Temperamental traits and results of psychoaptitude tests in applicants to become a cadet officer in the Italian Navy.

Journal of affective disorders

PubMedID: 23481608

Maremmani I, Maremmani AG, Leonardi A, Rovai L, Bacciardi S, Rugani F, Dell'Osso L, Akiskal K, Akiskal SH. Temperamental traits and results of psychoaptitude tests in applicants to become a cadet officer in the Italian Navy. J Affect Disord. 2013;150(2):634-8.
BACKGROUND
Consistently with the involvement of affective temperaments in professional choices, our research team is aiming to outline the temperamental profile of subjects who are applying to enter a military career in the Italian Armed Forces. In this study we aim to verify the importance of temperamental traits not only in choosing the military career as a profession, but also in passing or failing the entrance examinations.

METHODS
We compared the affective temperaments (evaluated by TEMPS-A[P]) of those applying to become a cadet officer in the Italian Navy, divided into various subgroups depending on whether they passed or failed the entrance examination at various levels (high school final test, medical (physical and psychiatric), mathematical examination and aptitude test).
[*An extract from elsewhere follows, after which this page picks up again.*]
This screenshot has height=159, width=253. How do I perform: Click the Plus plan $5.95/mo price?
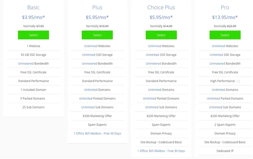[x=97, y=17]
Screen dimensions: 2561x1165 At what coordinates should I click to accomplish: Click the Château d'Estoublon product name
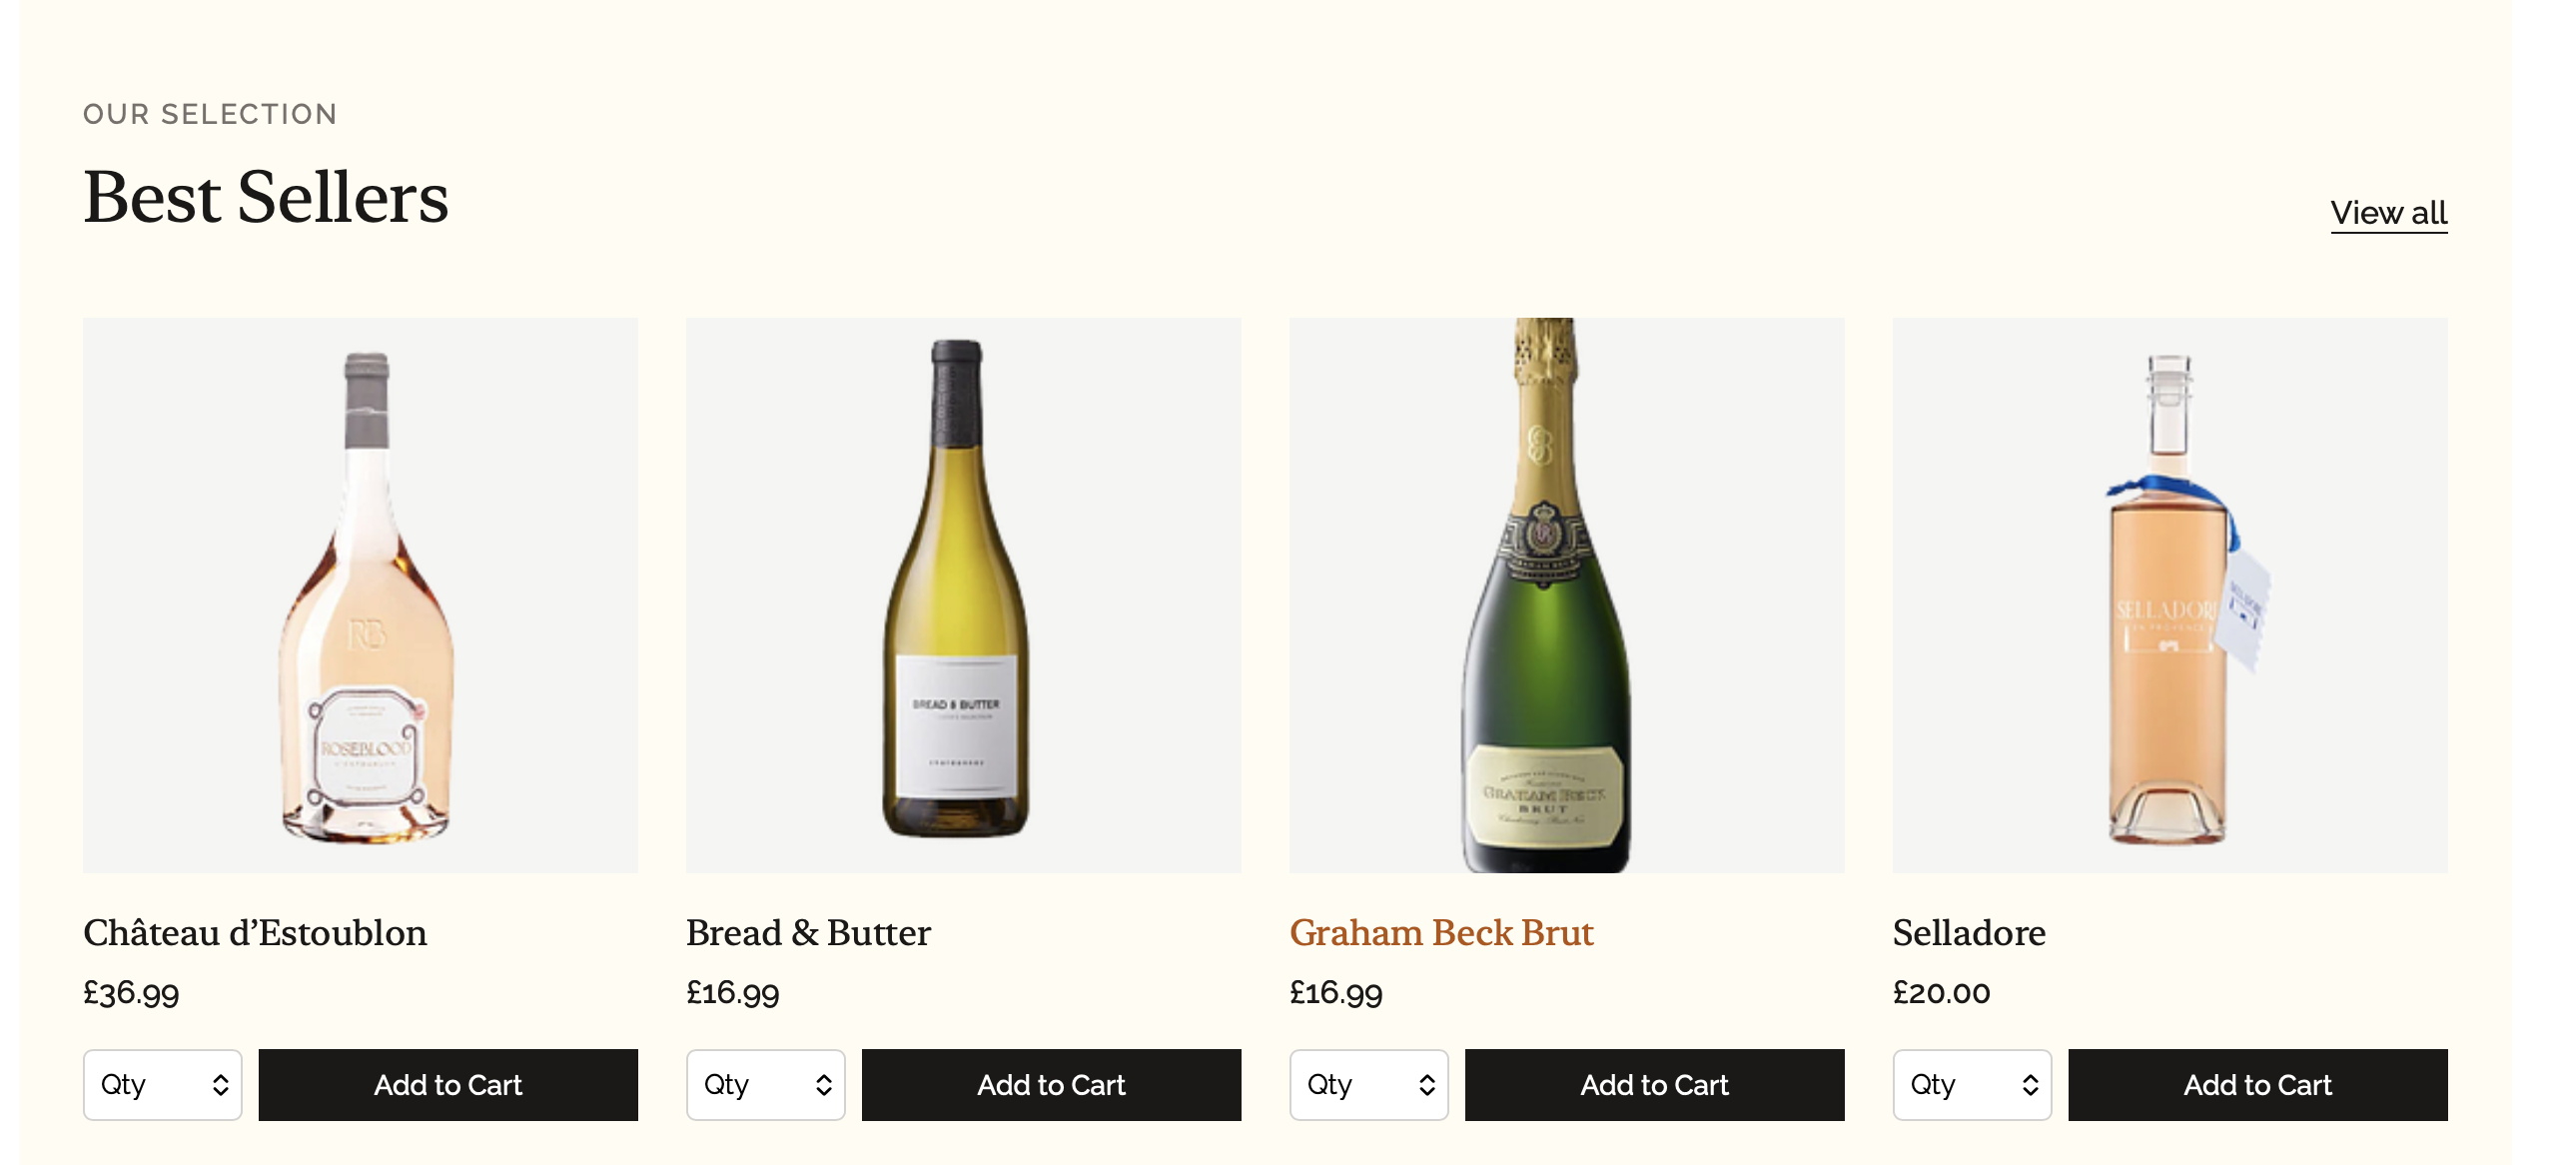(255, 932)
We also tested for correlations between grades received and temperamental scores.

RESULTS
Higher scores for those with a hyperthymic and lower scores for those with a depressive, cyclothymic or irritable temperament characterized applicants taking medical exams and aptitude tests. Higher scores on the high school final test correlated with lower hyperthymic, cyclothymic and irritable temperament scores. No correlations were found between temperamental traits and mathematical examinations. Multivariate analysis stressed the negative impact of a cyclothymic temperament and the poor discriminant power of temperaments regarding medical and mathematical examinations, and aptitude tests. Conversely, temperaments showed good discriminant power as far as psychiatric examinations are concerned.

CONCLUSIONS
Hyperthymic temperamental traits appear to be important not only in choosing a profession, but also in passing entrance examinations. Even so, affective temperaments (strong hyperthymic and weak cyclothymic, depressive and irritable traits) are the only successfully predictors of the outcome of psychiatric examinations and, to a lesser extent, medical examinations and aptitude tests. Achieving high school graduation and passing mathematical exams are independent of temperamental traits.